Board member David Doise said he voted against the shorter school week because he felt education is more important than a day off.

“We have to do better, especially on our test scores, and you can’t do that in a four-day week,” Doise said.

Board President Paul Trahan said enough research was put into considering the four-day school week and the public’s opinion was considered.

“I think the board voted the way the people wanted,” he said.

Chris Moore, was among two people who addressed the board shortly before its vote. He urged the board to consider the negative effect an extended school day could have on children.

“I’ve spoken with teachers who currently teach third, fourth and fifth grade in a four-day school week,” Moore said. “These are teachers who previously loved their job… They are reporting mental and physical exhaustion.”

He said students would not benefit from the extended day because they would be mentally exhausted and no longer focused by the end of the day. He said teachers are also reporting school days are extending past student ADHD/ADD medicine timeframes.

“Personally, I recall having difficulty sitting in a single subject for an hour and half at the college level and did not find that it helped with my learning and understanding of a subject, but having the class more frequently did,” he said. “If I’m experiencing that at a college level, what are elementary students going to experience? It will increase diagnosis and medication of children who are just kids that need to expend energy in a healthy way, probably.”

Moore also expressed concerns about grandparents having to provide childcare for working parents, especially those who can not afford child care.

“Just because you have grandparents doesn’t mean they are retired,” he said. “There are still a lot of grandparents working, and even if they are retired, it doesn’t mean they want to watch their grandkids.”

Angie Cline read statements from Shelly LeBlanc, director of the First United Methodist Church pre-school in Welsh and Kristi Davidson, a parent of a Welsh student.

As director of the FUMC pre-school, LeBlanc said going to a four-day school week would impact the days, hours and service of the program

“We have several families that use us as child care and it is necessary for us to stay open Monday-Friday,” LeBlanc wrote. “Many of my teachers work here so that their schedules could be the same as their children.”

If the four-day school week happened, four of her teachers would be in need of child care every Monday.

“This is something that is in no way doable for me,” she wrote. “We would not be able to keep their children here because all classes are full with the children that attend five days.”

Davidson said the risks of a four-day school week would mean vulnerable children being left alone and unattended.

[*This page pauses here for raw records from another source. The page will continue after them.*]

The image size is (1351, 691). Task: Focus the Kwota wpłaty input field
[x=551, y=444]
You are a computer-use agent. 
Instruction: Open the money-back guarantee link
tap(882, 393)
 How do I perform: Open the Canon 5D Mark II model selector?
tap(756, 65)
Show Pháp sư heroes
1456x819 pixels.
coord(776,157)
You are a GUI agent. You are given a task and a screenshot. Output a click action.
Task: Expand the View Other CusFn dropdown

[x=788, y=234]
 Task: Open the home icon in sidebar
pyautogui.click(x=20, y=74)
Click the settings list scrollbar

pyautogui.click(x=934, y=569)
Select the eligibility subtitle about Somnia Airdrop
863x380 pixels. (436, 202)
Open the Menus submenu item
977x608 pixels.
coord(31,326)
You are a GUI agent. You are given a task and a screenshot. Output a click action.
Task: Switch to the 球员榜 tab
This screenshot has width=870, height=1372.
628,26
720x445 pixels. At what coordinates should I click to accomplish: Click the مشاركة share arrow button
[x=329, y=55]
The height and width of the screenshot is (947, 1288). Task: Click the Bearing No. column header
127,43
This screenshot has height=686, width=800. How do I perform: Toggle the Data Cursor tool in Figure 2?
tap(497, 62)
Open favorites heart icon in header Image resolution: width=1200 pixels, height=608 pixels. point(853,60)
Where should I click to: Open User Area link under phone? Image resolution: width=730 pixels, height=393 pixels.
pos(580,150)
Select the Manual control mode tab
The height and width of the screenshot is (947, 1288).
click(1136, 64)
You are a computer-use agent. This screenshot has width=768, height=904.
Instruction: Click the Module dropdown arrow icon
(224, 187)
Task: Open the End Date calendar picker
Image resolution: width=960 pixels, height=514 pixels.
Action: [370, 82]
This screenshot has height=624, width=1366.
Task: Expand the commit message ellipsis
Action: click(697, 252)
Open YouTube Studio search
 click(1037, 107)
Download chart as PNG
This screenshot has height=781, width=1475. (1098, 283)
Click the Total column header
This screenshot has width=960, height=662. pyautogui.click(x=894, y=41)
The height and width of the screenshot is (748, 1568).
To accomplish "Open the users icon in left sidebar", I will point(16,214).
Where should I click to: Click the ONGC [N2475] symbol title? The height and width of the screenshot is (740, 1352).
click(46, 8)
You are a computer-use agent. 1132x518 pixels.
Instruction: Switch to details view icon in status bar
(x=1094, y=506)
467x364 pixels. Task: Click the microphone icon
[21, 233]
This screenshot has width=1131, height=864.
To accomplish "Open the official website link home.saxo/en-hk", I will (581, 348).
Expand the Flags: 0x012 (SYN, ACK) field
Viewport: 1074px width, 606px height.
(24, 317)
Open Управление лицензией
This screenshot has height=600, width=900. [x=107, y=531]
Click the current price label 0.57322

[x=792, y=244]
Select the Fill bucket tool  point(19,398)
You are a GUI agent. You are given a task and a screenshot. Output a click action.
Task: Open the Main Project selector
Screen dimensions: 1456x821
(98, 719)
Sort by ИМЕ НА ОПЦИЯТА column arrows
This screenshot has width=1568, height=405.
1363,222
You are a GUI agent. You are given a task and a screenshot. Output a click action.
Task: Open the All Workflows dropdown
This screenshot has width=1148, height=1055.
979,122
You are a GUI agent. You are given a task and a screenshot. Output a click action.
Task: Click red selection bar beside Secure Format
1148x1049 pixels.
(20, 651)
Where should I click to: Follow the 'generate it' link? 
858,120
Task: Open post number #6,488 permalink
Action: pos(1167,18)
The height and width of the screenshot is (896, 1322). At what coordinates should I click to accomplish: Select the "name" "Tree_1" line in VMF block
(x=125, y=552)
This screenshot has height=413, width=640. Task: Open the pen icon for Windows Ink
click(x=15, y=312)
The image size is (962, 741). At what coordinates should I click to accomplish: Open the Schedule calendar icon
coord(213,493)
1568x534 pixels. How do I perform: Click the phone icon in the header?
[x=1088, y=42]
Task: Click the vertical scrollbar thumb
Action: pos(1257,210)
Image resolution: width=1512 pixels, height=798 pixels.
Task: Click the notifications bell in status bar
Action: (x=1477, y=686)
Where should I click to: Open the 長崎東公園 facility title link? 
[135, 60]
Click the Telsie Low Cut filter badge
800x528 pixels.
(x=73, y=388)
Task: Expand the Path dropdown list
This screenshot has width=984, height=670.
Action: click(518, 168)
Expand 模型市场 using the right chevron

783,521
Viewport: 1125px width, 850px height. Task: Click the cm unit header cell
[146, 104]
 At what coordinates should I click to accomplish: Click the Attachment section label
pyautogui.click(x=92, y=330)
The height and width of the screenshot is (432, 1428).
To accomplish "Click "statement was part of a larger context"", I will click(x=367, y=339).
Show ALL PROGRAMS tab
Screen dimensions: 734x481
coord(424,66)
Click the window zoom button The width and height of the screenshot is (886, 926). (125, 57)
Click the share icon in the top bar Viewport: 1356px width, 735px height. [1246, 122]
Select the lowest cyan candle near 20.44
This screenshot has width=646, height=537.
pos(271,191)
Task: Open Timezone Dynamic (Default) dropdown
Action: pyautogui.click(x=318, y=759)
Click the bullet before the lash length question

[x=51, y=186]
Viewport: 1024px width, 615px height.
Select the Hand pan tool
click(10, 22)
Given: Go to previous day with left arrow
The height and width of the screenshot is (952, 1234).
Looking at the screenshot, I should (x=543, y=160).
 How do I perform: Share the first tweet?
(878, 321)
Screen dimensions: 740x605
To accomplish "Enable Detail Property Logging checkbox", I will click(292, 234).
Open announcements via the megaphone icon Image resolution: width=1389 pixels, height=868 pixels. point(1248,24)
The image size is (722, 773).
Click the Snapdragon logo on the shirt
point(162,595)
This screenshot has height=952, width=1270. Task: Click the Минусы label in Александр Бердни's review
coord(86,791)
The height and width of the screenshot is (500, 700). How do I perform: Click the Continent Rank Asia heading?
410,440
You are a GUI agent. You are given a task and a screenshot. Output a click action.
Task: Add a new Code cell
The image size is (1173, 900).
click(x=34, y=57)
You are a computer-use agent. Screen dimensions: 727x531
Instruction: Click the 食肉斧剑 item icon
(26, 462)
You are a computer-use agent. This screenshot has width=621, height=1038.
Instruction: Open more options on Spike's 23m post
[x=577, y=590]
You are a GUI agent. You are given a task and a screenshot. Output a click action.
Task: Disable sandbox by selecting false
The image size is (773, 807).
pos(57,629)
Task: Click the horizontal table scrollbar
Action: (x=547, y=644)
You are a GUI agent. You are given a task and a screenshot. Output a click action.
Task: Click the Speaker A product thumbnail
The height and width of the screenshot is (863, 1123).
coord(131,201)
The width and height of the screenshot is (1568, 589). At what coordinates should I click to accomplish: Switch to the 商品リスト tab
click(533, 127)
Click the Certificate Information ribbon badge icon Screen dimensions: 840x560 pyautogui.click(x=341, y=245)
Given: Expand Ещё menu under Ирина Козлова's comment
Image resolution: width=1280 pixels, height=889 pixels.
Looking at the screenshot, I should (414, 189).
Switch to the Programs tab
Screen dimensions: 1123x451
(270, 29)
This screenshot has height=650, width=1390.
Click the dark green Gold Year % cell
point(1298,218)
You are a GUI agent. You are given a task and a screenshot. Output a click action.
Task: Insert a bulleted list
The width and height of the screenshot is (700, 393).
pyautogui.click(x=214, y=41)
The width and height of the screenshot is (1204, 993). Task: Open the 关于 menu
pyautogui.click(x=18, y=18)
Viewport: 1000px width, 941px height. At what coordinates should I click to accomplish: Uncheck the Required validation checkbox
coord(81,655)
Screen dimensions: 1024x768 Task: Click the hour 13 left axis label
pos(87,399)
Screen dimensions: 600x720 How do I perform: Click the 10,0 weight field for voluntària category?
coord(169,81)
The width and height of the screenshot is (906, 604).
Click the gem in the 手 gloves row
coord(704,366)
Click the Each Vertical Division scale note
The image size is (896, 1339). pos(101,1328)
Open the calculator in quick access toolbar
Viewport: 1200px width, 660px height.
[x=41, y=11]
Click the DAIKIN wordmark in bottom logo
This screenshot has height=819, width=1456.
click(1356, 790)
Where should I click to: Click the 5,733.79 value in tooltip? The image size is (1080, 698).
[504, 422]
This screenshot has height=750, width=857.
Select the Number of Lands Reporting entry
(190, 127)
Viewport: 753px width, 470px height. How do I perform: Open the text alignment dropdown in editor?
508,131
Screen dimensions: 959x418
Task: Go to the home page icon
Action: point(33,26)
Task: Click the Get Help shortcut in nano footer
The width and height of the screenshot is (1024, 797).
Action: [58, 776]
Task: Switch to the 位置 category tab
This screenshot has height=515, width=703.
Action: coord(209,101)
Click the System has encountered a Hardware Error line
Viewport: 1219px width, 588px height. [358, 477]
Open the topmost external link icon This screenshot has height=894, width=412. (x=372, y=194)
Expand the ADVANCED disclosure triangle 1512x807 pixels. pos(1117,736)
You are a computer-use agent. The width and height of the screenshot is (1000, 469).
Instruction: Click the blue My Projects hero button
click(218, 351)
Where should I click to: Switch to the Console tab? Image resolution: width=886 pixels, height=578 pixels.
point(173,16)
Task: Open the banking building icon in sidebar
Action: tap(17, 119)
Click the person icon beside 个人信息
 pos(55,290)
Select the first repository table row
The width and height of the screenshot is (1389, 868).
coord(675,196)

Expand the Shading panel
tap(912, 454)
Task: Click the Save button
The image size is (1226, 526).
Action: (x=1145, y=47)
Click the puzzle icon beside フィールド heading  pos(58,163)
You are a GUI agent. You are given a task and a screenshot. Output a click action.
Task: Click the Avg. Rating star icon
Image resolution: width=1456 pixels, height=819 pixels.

A four-day week would increase the risk for the most vulnerable children with reduced supervision, care, safety, meaningful structure and food accessibility, she wrote.

“It has been said that school is not a daycare and I wish this was the whole story, but without a doubt that day off will put the most vulnerable children in even more vulnerable situations,” Davidson wrote.

She said older children would be left to manage the eating, safety, behavior and discipline of younger siblings all day, which she considered to be a stressful task for even an adult.

A day off would likely be another day of staring at a screen in relative isolation for many hours while a day of education currently provided for students is let go, she concluded.